US needs to look differently at public health preparedness, says former FDA commissioner Gottlieb
Speaking at CPHI North America, Dr Scott Gottlieb shares insights into how the US should prepare for future pandemics by building out vaccine capacities
The ongoing coronavirus pandemic means the US will need to look at public health preparedness through the lens of national security and treat it on par with other kinds of national security threats, according to former US Food and Drug Administration Commissioner, Dr Scott Gottlieb on Tuesday.
Speaking at the hybrid CPHI North America event, Gottlieb said the pandemic had changed the course of history, reset the global order in many significant ways from a geopolitical standpoint, cost trillions of dollars and superseded all other national priorities for more than a year.

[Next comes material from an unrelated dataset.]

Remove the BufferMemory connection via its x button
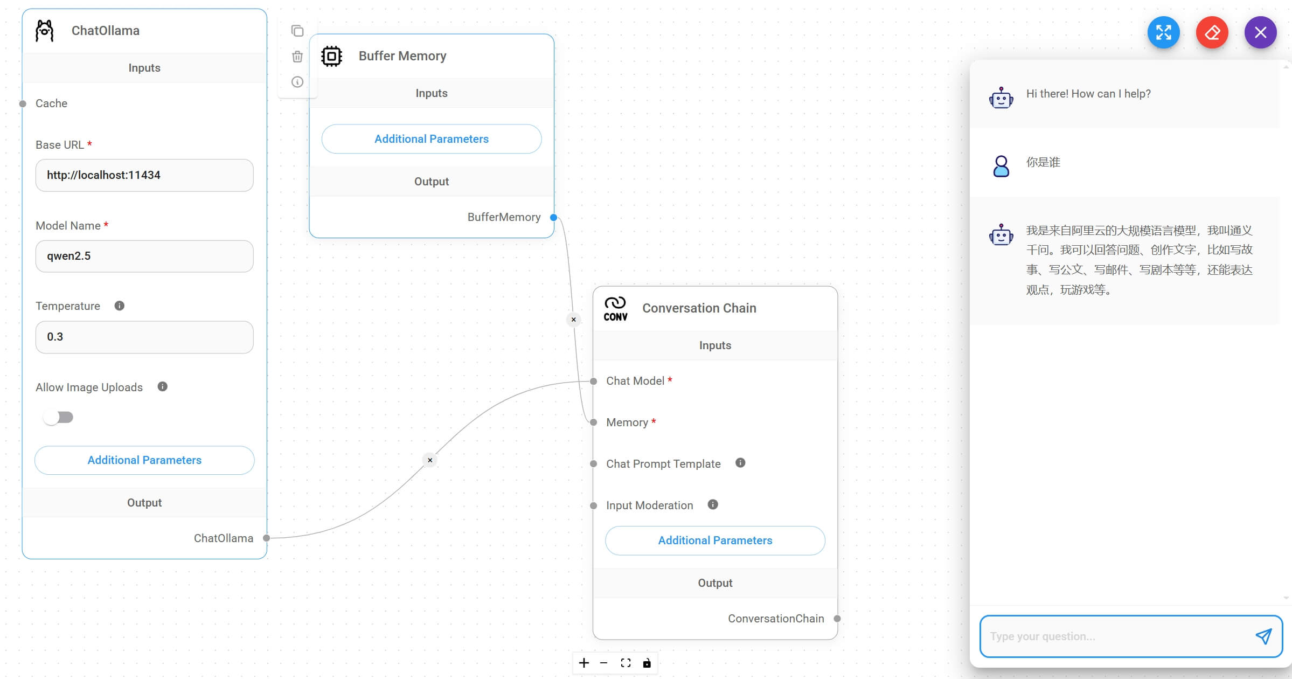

“We’re seeing the outsized impact that pathogens and pandemics can have and it means we have to reset how we look at these kinds of risks,” he told delegates.
Outlining the practical measures to tackle future healthcare crises, Gottlieb said the US needs to build different capacities.
“We clearly didn’t have the capacities we thought we had and that we certainty needed,” he said.
He said that the after US’ pandemic planning in 2003, which was focused on concern around H5N1 flu, the country invested in building out certain capacities such as cell-based manufacturing facilities for vaccines, as well as stockpiles and antivirals.
“What happened over time was those efforts atrophied and we didn’t continue to invest in keeping them ready,” he said. “We had this idea that we would create a warm base of preparedness when really what we needed was a hot base of preparedness. You can’t build a vaccine manufacturing plant and mothball it. You really need to be operating these things at scale; in part, because you need to be able to make continuing investments to keep facilities up to date and in part because the only way you can retain personnel to run these kinds of facilities and be ready to scale them up in the event of an emergency is to be operating them.”
He described the country’s prior focus on flu as a mistake: “Even after SARS and MERS came along and it was apparent that coronaviruses were on the march and represented a different kind of threat, we never pivoted our thinking; we never invested in broader capacities that looked beyond flu.”